Стоя на травянистом обрыве в центре деревни, Элизабет наблюдала за ее жизнью, прислонившись спиной к дереву. Она положила руку на грудь, пытаясь унять боль в сердце, которая за эти четыре недели стала почти привычной, и посмотрела в другом направлении. В сверкающем на солнце заливе возвышалась большая ступенчатая скала, к ее каменной груди льнули приземистые раскидистые деревья, утратившие форму от постоянной борьбы со стихией – искривленные и странно прекрасные в пестром осеннем уборе из красных и золотых листьев.

Она закрыла глаза, чтобы стереть это видение. Его красота напоминала ей Яна. Суровые мрачные утесы напоминали ей Яна… Золото осени напоминало о нем… Изогнутые ветви деревьев расплывались, и вместо них она видела Яна…

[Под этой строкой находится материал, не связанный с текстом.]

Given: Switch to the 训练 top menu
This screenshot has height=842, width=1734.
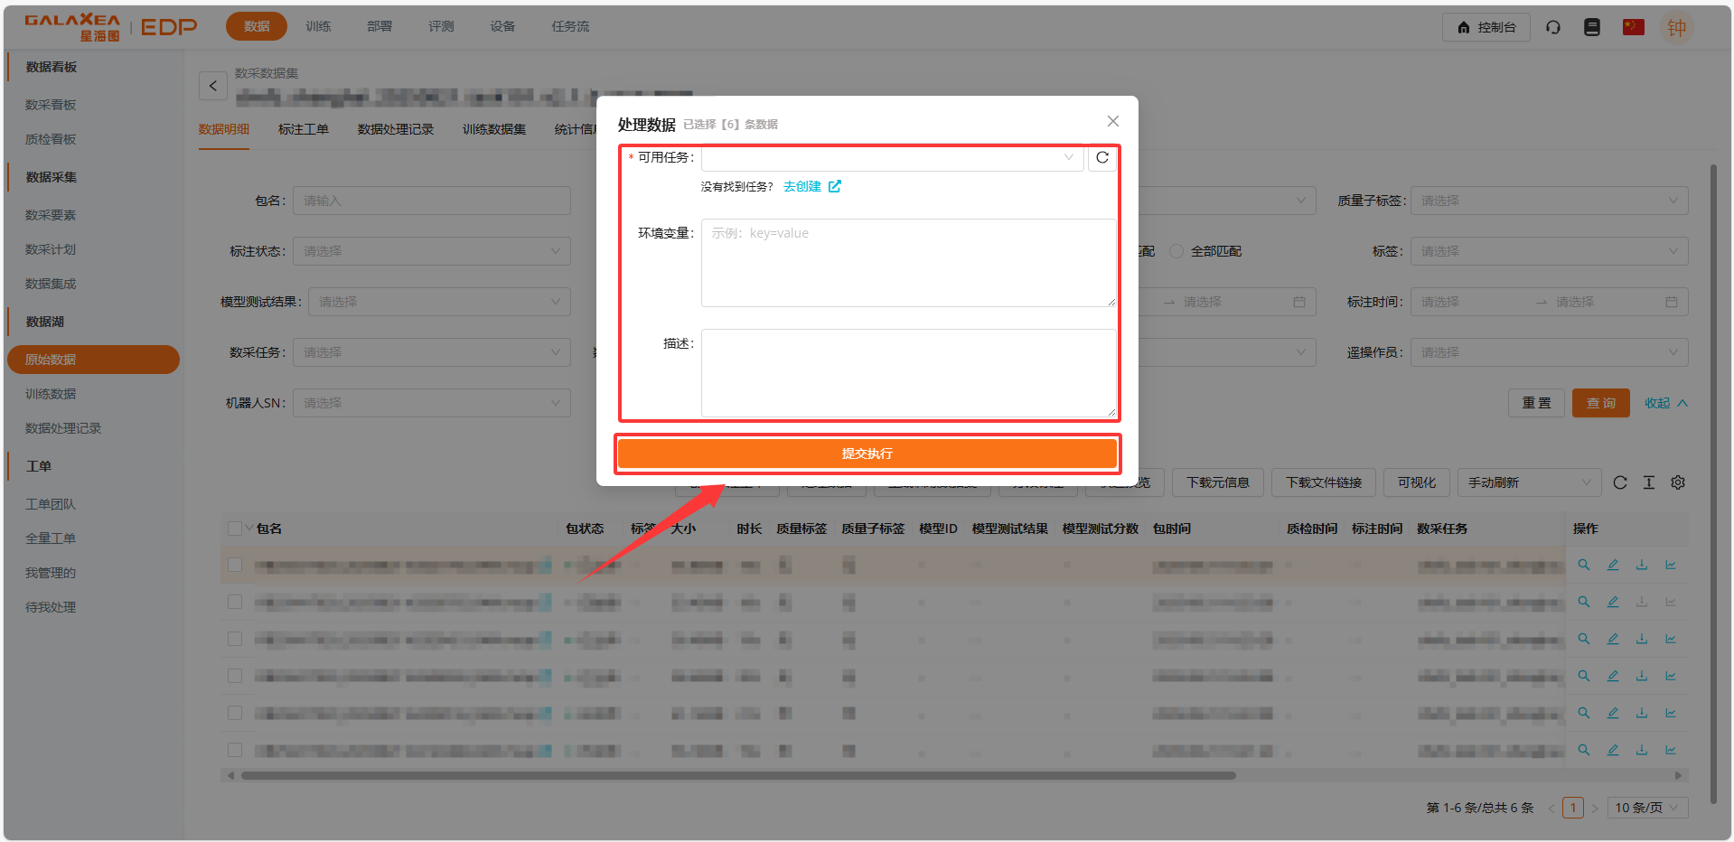Looking at the screenshot, I should (x=318, y=27).
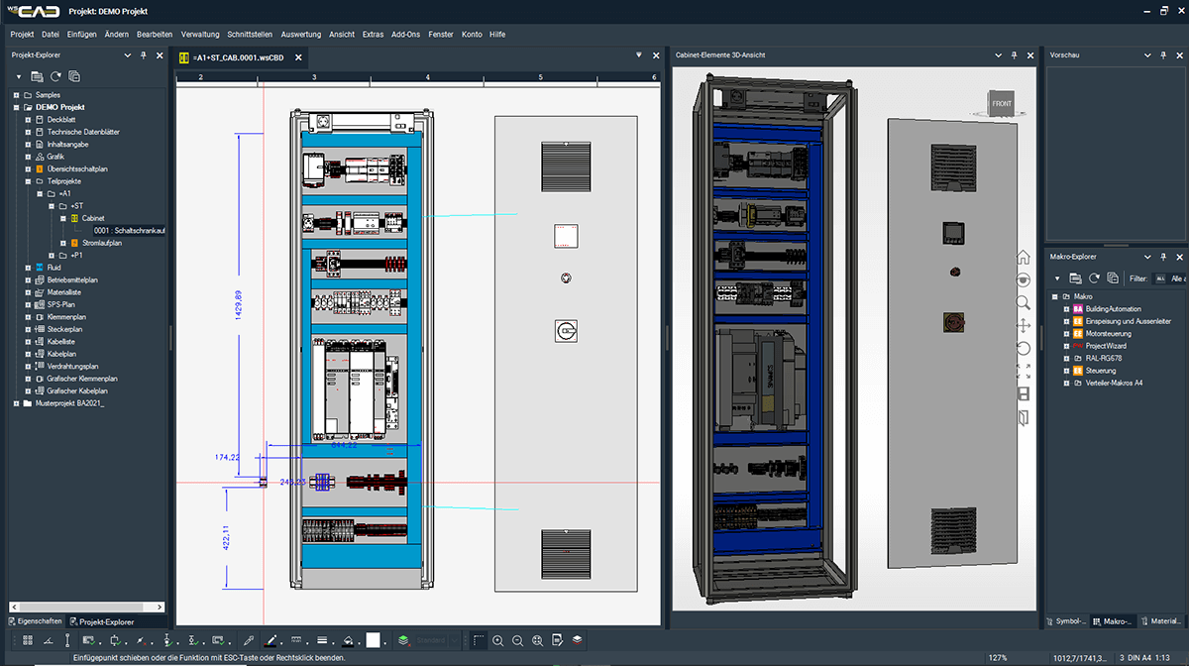Toggle pin on Projekt-Explorer panel
The image size is (1189, 666).
point(145,56)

Испустив долгий тяжелый вздох, она открыла глаза. Грубая кора дерева врезалась ей в спину и плечи, но она не пошевелилась, боль служила доказательством того, что она еще жива. Кроме боли, в ней ничего не осталось.

Пустота. Пустота и скорбь. И хрипловатый голос Яна, звучавший у нее в ушах, – голос, которым он шептал ей нежные слова, когда они занимались любовью…поддразнивал ее…

Звук его голоса… и видение покрытой рубцами спины Роберта.